Au prime abord, la voix off en anglais, les reconstitutions historiques, des rues malfamées d’Amsterdam au Paris de la Belle Époque (1879-1914) en passant par la vie rurale du Midi, ainsi que les plans fixes de paysages peuvent surprendre, certes. Ceci dit, la gêne liminaire s’estompe rapidement face à la beauté des toiles défilant à l’écran. Aux séquences filmées dans la nature hollandaise succèdent des gros plans sur les dessins, puis les toiles de Vincent van Gogh (1853-1890) que l’on redécouvre sous un jour nouveau. Un tableau vendu sur les 2 000 œuvres produites par ce génie incompris en son temps ! Une injustice que souligne le réalisateur hollandais Paul Cox, dans un long-métrage inspiré de la fameuse correspondance qu’entretint van Gogh avec son frère Théo, de 1872 jusqu’à sa mort. Une correspondance à sens unique, semble-t-il, puisque c’est la voix du peintre en mal d’affection qui domine jusqu’à la fin, ou plus exactement la voix du comédien anglais John Hurt lisant les lettres de ce dernier. Produit de concert avec le Musée Kröller-Müller (Otterlo), le Rijksmuseum (Amsterdam), le Musée Van Gogh (Amsterdam) et le Musée d’Orsay (Paris), ce film brosse donc le portrait d’un artiste acharné, écorché et profondément humain. Lumineux.

 

Entre ombre et lumière

L’adjectif s’applique aussi à van Gogh. Resté dans l’ombre de son vivant, le peintre vouait un véritable culte aux couleurs ; de même que les Impressionnistes dont il se rapproche vers la fin des années 1880. Si le jeune Vincent se destinait à une carrière de pasteur, sa foi se loge progressivement dans sa palette ; comme si le rouge, le bleu et le jaune – attribué à ses célèbres tournesols – le condamnaient à atteindre la lumière blanche du Seigneur, cette lueur d’espoir éclairant le tunnel de sa sombre existence.
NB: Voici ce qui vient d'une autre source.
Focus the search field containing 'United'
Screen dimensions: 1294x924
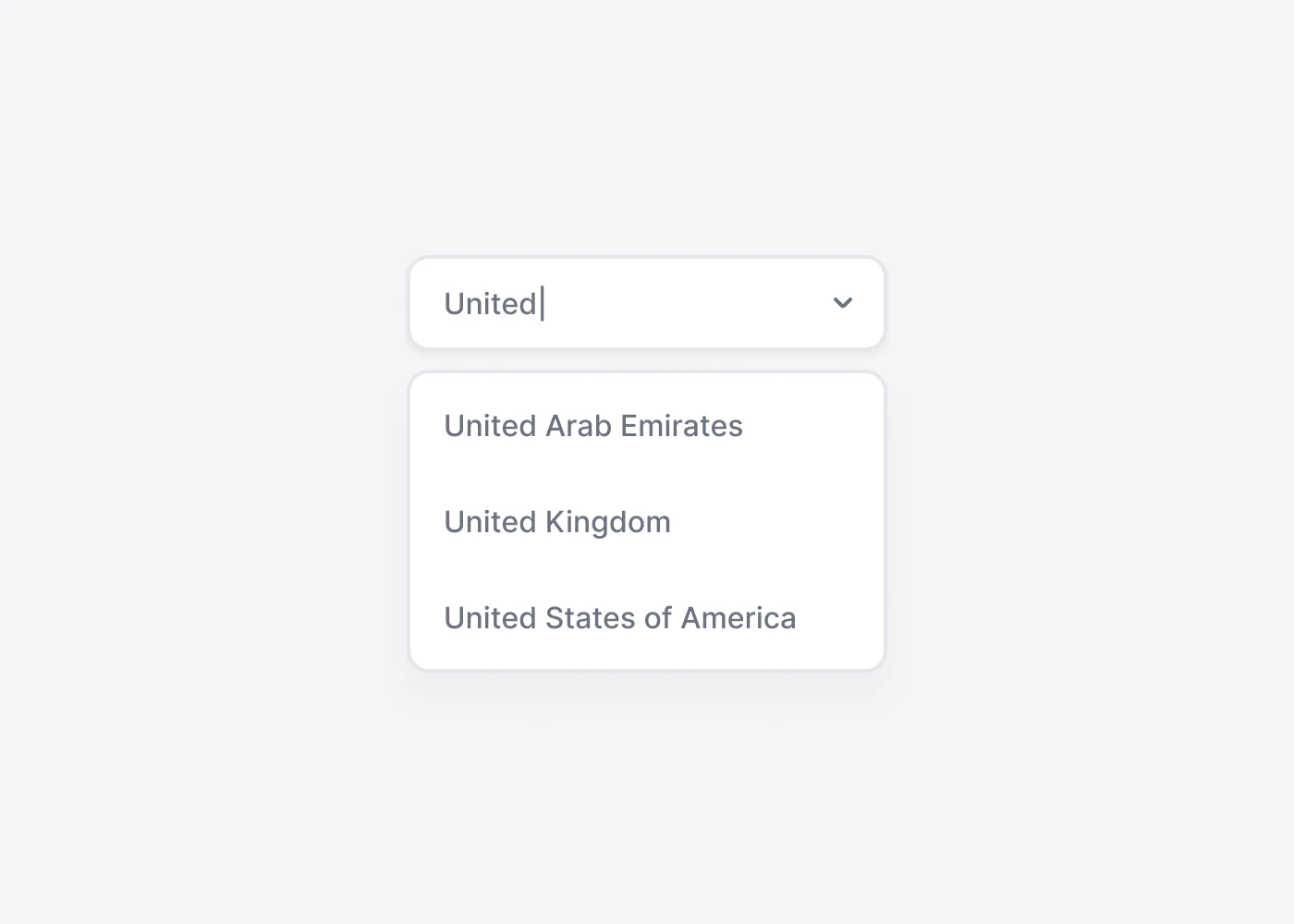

Malgré tout l’amour qu’il porte en lui – pour son frère, sa cousine indifférente ainsi que l’ensemble de l’humanité – le coloriste zêlé finit par succomber à la mélancolie, à cette bile noire dont on entend scander le nom tout au long de la projection.

Toutefois, le film de Cox présente l’artiste torturé sous son meilleur jour. Les lettres sélectionnées ne laissent transparaître aucun signe d’instabilité mentale. Rien n’est dit, ou presque, des tensions l’opposant à Paul Gauguin (1848-1903). C’est pourtant au terme d’une violente dispute avec ce dernier (1888) que van Gogh se serait tranché le lobe d’oreille gauche avant d’être admis à l’hôpital psychiatrique le plus proche. Enfin, pas sûr qu’un spectateur naïf, ignorant tout de la vie du peintre, comprenne l’allusion à son suicide dans le coup de feu final. Ainsi s’éteint pourtant l’artiste mal-aimé… en une étincelle.

 

« Vincent. La vie et la mort de Vincent van Gogh », un film de Paul Cox, avec la voix de John Hurt.